If that is so, then why are such schools rushing to join the diversity parade? The answer is both simple and complex. On the “simple” side of the ledger, some financially strapped schools hope their enrollment problems can be solved by attracting more students of various ethnicities and races. That could happen, but many of those schools also desire students of excellent academic ability. High-quality minority students are out there, of course, but the wild card is that the big-name schools want them, too. As Hollywood agents might say, they are “hot properties.” Many will head for Yale, Princeton, Harvard and other flagship schools on full scholarship. The small schools will have to settle for lower-tier minority students, except when excellent students are motivated by family ties or religion to attend a particular faith-based college.
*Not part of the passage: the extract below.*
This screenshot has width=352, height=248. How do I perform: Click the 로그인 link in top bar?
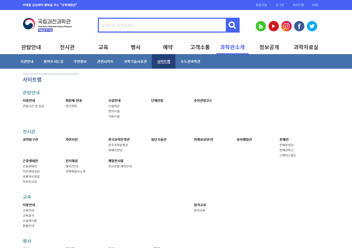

All this diversification is acceptable so long as a school’s academic standards can be upheld.
On the “complex” side of the diversity-ledger, administrators of faith-based colleges have begun to notice how sexual preference, orientation and practice have lately crept into the civil rights tent. Discrimination against these new “preferred classes” is now as taboo as racial discrimination. An earlier article in this column (“Christian Education in the Crosshairs” – http://www.ahherald.com/columns-list/at-large/18672-christian-education-in-the-crosshairs ) detailed how Gordon College, in Salem, Massachusetts, might lose its academic accreditation because its policies exclude students or faculty of homosexual disposition or practice. Under the code of the New England Association of Schools and Colleges, this uncorrected “discrimination” could be grounds for denial of accreditation.
As “groupthink” typically prevails on such issues in higher education, other faith-based schools might soon face similar pressures from accreditation boards if they refuse to drop homosexual restrictions on enrollment or hiring. For many of these schools, undoing these policies would contravene Bible-based positions on sexuality and marriage that are central to their faith and religious practice.
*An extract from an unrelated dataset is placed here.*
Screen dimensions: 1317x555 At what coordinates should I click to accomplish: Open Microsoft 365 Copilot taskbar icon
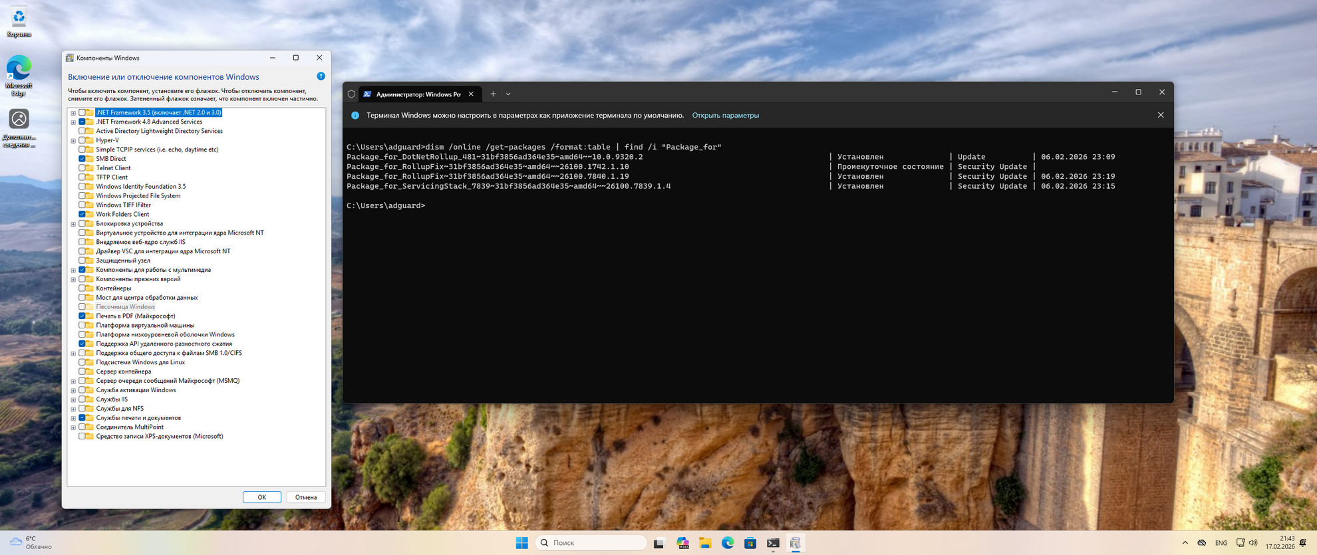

Loss of accreditation might mean that federal money could no longer be spent at that school – very probably including federally-guaranteed student loans. The diversity push at many schools is evidently motivated by a fear of losing vital funding, to the point of driving the school into insolvency. Thus, diversity programs look like “sacrifices” which college governors hope will appease the gods of political correctness, who might otherwise destroy their institutions.
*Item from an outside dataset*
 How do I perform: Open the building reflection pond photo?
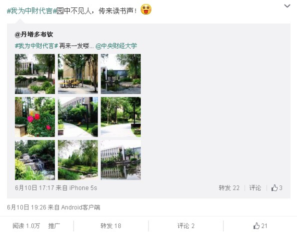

Some administrators speak hopefully of crafting admissions and hiring policies that will allow same-sex advocates into their schools, provided that they refrain from actual sexual practice. But they are dreaming. Letting the fox into the henhouse is never a safe or valuable tactic. Those who attempt it will come to ruin.
No one knows where all this will go, but so far I don’t like the look and smell of it. Faith-based schools with long, honorable records of service to their communities and to the nation could find themselves either stripped of their academic accreditation and financially ruined, or destroyed as viable instruments of education for their faith. Neither result is acceptable. College administrators and trustees will be well advised to consider carefully before they bow down to diversity’s false god. This will go far beyond ethnicity and race. The devil is in the details.